Extract provided:
· · · · · · ·

The robot is designed from scratch and has 3 areas of focus:
- The mechanical part of the robot
- The charging station (will be designed with solar panels in mind, for an off-grid setup)
- The guidance system for the robot, will attempt to optimize the battery usage by targeting the grass patches that haven't been cut, instead of driving randomly all other the place

Disclaimer

The build instructions assume that you have basic experience with soldering, good knowledge of electronics, and Arduino programming. Also you'll need experience with RCs, have an RC Remote and receiver (at least in our prototyping phase). Also you need a 3D printer or a friend who has one.

You also have to be proficient with hand tools, electrical tools, be knowledgeable of safety when working with equipment that might harm you, your cat, your house or your neighbours. If you saw off your hand, blow the fuses in your house, drill holes in your kitchen counter, etc., it's all on you. 

The given list of components is mostly for reference. These are the components that either the author decided are best, had laying around, were easy to get, etc. You can decide on your own setup if you know what you're doing. But always check voltages, power ratings, amps draw, etc.

· · · · · · ·

Supplied data:
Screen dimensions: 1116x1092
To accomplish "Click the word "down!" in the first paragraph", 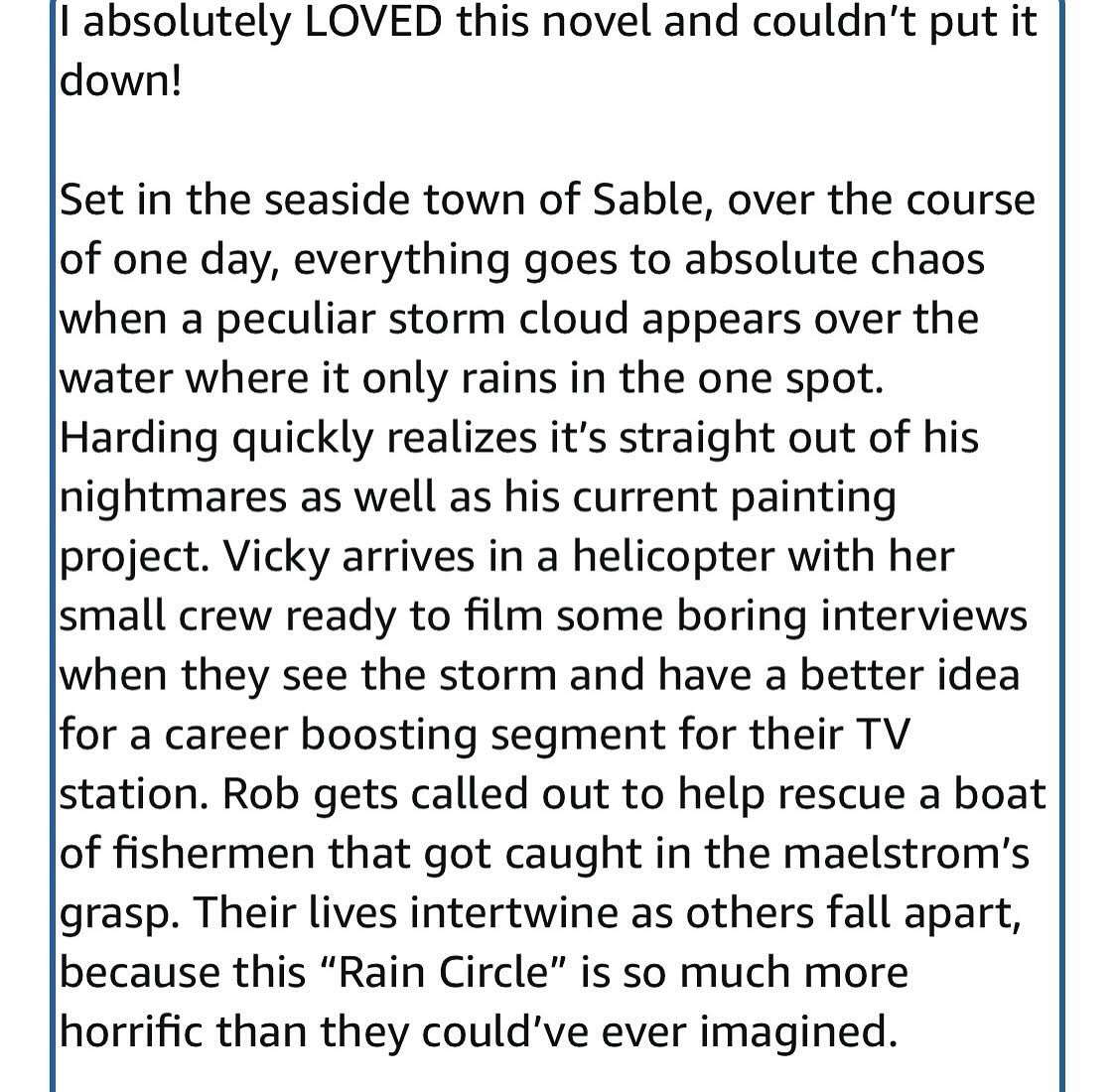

· · · · · · ·

Write out, word for word, the passage of the robot build text that begins at the words "You also have" and stops after the words "amps draw, etc.".

Written response:
You also have to be proficient with hand tools, electrical tools, be knowledgeable of safety when working with equipment that might harm you, your cat, your house or your neighbours. If you saw off your hand, blow the fuses in your house, drill holes in your kitchen counter, etc., it's all on you. 

The given list of components is mostly for reference. These are the components that either the author decided are best, had laying around, were easy to get, etc. You can decide on your own setup if you know what you're doing. But always check voltages, power ratings, amps draw, etc.